Besides, in the CDM scenario at time t , there exists a perturbation scale l h where the corresponding halos are just forming. At the scales smaller than l h the correlation function C ( r ) will scale as the density peak, so from Section 2 it is also proportional to r − 1 at the small scale. From the appendix we know that the LG theory shows the k − 2 power spectrum at the small scale. Both behaviors of C ( r ) and P ( k ) are also consistent with the analysis of Padmanabhan (2002), which shows that C ( r ) ∝ 1 / r for small r and n = − 2 (if the pow spectrum P ( k ) ∝ k n ) is the critical index in the nonlinear regime. For the scales larger than l h , it is not suitable to directly discuss them because there are other nonspherical structures such as sheets and filaments in the Universe. We will continue to study this issue in the future.

4 Discussion and conclusion

The LG theory is used to describe the fluctuations from the equilibrium state and to study the long-range correlations of fluctuations near the critical point in an approximate fashion, and the modern method is the renormalization theory of Wilson. This article first introduced this method, and then studied the fluctuations from the background equilibrium state of the homogenous and isotropic Universe in the CDM scenario. The gravitational instability and density perturbation can contribute to the Gibbs free energy, they are modeled as one pair of the generalized force and coordinate, and we make some approximations for the form of the gravitation instability. For the density fluctuations with the smallest scale, h ( r ) can be the Delta function, and with the assumptions of quasi-linear regime and the validity of the LG model, the inner r − 1 cusp can be obtained; for the larger scale, we suggest h ( r ) = GM h / r and the conclusion does not change. This may be consistent with the fact that the dynamical processes such as mergers and accretions do not change the inner cusp, and current works are also expected to show the existence of the inner r − 1 cusps for all the dark matter halos.

Our work indicates that the inner r − 1 cusp of the dark matter halos may originate from the long-range correlations of the fluctuations of the gravitating system. This correlation is common with other short-range or long-range systems near the critical point, such as that current ferromagnetic experiments and scattering experiments (Binney et al. 1992) also show that the two-point correlation function in the critical phenomena of three-dimensional systems is proportional to 1 / r 1 + η for large r compared with intermolecular distances, and η ∼ 0.07 is one of the critical indices, which also can be obtained from the theory of renormalization group.

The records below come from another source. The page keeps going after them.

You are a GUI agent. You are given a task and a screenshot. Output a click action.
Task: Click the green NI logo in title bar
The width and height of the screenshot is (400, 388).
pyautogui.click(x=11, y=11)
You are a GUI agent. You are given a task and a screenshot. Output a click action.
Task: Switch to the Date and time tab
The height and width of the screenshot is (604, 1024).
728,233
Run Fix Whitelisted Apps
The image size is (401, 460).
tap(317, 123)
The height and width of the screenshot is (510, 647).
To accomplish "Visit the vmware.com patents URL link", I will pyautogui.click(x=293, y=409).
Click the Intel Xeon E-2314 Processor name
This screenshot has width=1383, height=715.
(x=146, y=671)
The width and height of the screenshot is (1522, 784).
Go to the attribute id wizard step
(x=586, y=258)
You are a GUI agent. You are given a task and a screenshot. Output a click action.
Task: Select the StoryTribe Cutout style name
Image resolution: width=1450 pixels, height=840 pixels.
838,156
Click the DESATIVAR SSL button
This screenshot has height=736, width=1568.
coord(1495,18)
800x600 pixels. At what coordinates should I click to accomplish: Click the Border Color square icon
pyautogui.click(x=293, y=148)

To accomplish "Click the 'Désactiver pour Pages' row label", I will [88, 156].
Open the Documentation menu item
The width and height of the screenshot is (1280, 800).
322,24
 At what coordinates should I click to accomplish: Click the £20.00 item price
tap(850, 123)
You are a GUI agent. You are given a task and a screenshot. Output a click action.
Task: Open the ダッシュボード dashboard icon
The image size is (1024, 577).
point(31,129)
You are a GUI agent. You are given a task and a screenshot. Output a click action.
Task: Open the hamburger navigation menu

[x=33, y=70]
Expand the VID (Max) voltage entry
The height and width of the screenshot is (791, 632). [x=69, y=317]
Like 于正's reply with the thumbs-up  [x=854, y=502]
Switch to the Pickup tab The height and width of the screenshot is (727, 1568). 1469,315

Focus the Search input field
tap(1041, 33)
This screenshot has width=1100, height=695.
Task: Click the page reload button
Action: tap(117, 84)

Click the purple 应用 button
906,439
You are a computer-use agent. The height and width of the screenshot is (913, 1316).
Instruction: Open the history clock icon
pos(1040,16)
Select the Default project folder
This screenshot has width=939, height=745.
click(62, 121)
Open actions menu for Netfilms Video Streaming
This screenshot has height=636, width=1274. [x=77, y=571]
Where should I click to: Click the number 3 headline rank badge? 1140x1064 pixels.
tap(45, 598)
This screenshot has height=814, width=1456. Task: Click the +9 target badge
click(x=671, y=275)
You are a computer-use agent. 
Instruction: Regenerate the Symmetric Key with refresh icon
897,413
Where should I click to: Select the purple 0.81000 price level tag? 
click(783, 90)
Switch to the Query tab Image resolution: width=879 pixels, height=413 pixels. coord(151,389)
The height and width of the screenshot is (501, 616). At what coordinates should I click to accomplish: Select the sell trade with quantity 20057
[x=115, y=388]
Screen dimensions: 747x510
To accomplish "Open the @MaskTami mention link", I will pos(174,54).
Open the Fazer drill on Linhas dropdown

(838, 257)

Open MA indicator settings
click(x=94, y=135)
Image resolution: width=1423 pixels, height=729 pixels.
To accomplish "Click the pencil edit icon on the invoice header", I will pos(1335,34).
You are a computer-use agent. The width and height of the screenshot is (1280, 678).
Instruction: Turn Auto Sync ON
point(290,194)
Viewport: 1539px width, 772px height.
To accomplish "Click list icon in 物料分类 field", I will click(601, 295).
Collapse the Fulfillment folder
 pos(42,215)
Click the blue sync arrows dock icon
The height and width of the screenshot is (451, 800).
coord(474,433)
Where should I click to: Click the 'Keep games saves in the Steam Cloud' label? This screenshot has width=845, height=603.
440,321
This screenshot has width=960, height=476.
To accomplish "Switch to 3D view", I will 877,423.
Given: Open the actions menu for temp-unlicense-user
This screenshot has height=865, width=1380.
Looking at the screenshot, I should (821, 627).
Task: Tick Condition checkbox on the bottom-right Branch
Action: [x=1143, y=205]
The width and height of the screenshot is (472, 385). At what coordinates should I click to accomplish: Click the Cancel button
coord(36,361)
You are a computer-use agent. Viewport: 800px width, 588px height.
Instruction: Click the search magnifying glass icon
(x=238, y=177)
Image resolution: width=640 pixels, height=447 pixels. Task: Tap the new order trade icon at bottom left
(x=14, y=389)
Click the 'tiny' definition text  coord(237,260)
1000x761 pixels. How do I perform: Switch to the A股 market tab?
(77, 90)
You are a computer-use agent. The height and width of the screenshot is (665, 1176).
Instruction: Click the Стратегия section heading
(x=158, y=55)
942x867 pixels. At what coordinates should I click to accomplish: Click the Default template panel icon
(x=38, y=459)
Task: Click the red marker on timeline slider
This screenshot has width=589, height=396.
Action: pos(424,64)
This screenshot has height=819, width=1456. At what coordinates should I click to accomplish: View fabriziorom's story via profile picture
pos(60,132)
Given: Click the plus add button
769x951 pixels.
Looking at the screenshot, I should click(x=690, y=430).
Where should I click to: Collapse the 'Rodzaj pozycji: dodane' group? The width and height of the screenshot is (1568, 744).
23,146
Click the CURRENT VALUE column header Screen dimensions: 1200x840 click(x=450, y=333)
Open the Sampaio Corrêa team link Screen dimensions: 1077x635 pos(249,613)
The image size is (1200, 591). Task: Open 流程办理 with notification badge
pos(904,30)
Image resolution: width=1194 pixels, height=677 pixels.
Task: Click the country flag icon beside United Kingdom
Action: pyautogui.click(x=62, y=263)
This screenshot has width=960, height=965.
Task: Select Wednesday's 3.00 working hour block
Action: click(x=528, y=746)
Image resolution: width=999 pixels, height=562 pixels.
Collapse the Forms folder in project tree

The difference is that, for the trivial short-range systems, the correlation length is very short on the macro level (except at the critical point), and the density fluctuations are not easily recognized; however, the correlation length in the gravitating system is much longer, and the smallest scale structures in the homogeneous and isotropic Universe still can be easily observed.

Padmanabhan (2002) also studied the physics behind the almost universal NFW profile. He assumed that the density field can be expressed as a superposition of several halos with the same mass, core radius etc and the correlation function is power law. Compared with his work, this article does not need to consider these assumptions, and we still obtained the critical k − 2 power spectrum in the nonlinear regime, which also appeared in Padmanabhan (2002). Here, we provide another train of thought to explain the universal r − 1 problem, but which may be still an open question. In the future work, we will continue to examine this idea and explore the possibility of completely solving it by the renomalization group. We also need to consider the issue of the cusp-core transformation.